What is needed: Output each record below exactly, leaving any picture out of the copy.
________
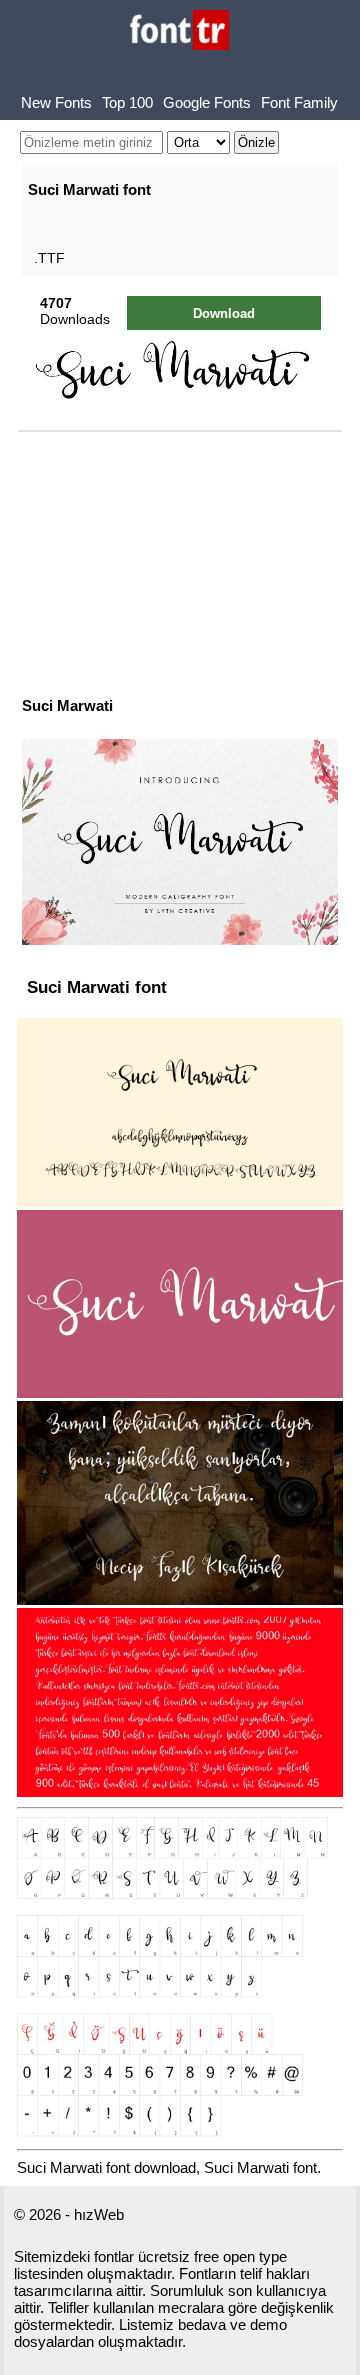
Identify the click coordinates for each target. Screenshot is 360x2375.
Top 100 (127, 102)
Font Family (299, 102)
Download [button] (224, 313)
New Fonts (56, 102)
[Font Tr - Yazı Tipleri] (179, 31)
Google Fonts (207, 102)
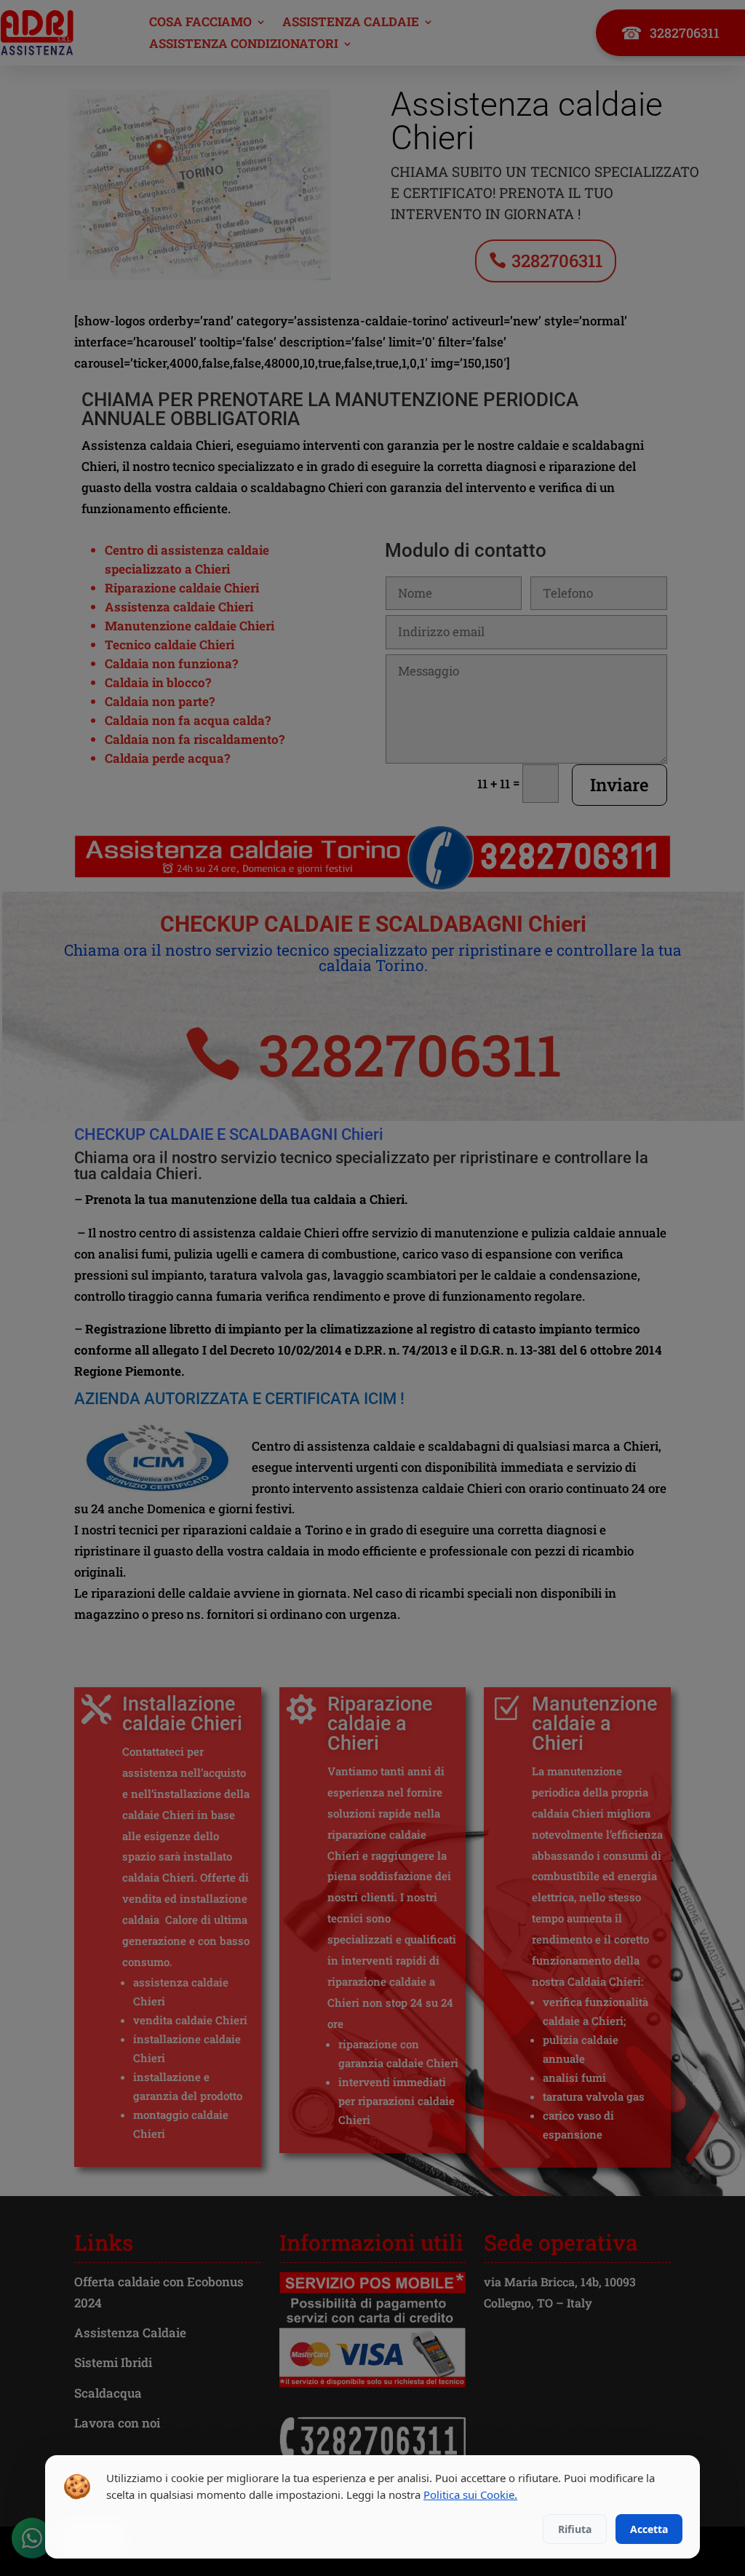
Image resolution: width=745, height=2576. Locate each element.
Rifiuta (574, 2529)
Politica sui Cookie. (470, 2494)
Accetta (649, 2529)
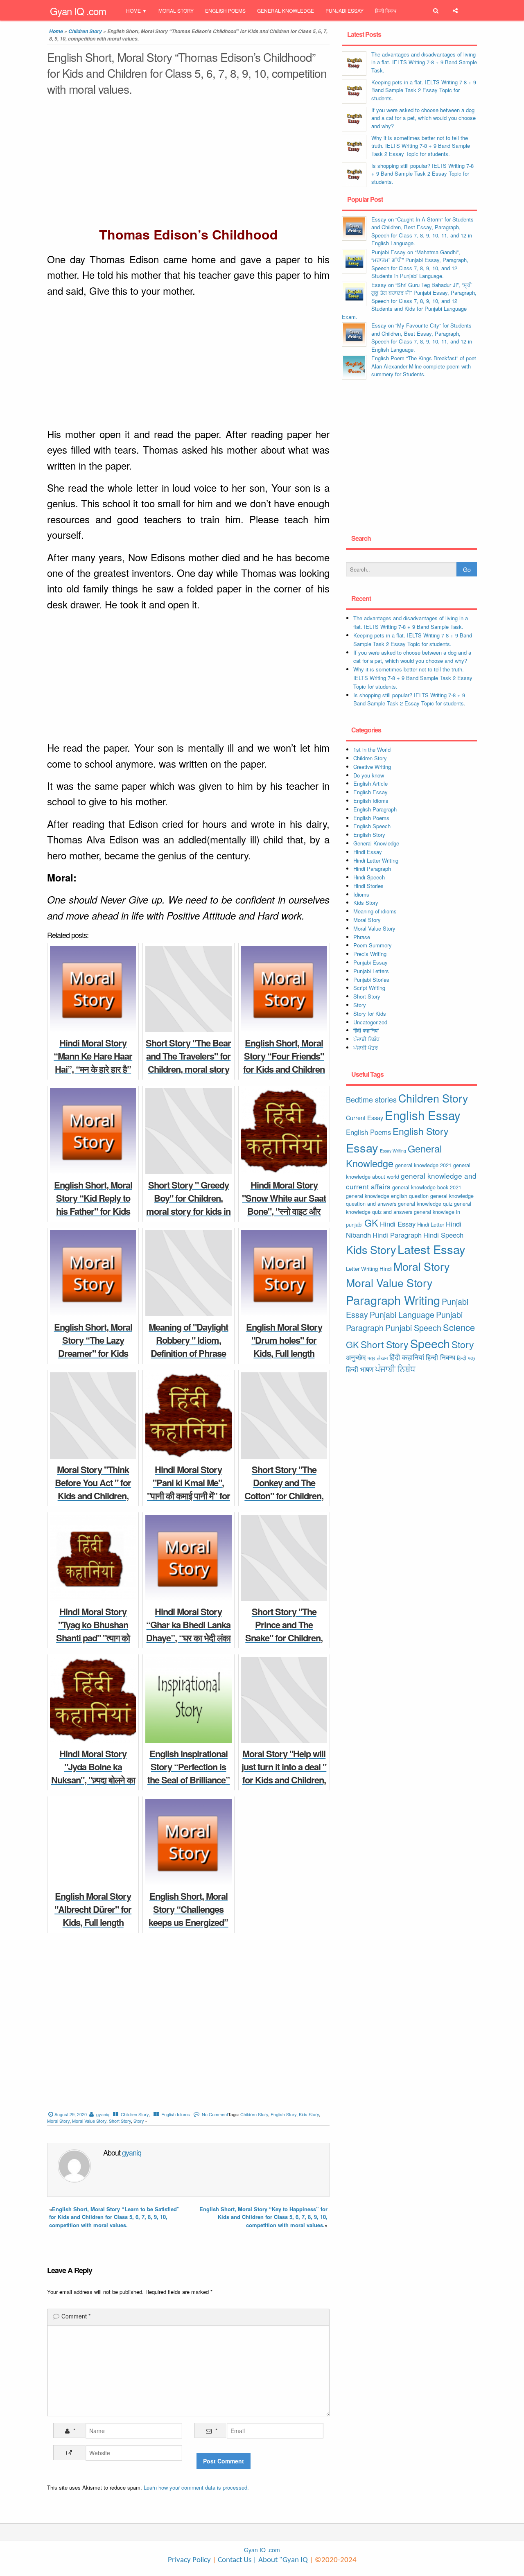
________
The answer:
Identify the click coordinates for each target. Screenshot is 360x2375.
Top 100 (127, 102)
Font Family (299, 102)
Download [button] (224, 313)
New Fonts (56, 102)
[Font Tr - Yazı Tipleri] (179, 31)
Google Fonts (207, 102)
Image resolution: width=745, height=2576. Locate each element.
Rifiuta (574, 2529)
Politica sui Cookie. (470, 2494)
Accetta (649, 2529)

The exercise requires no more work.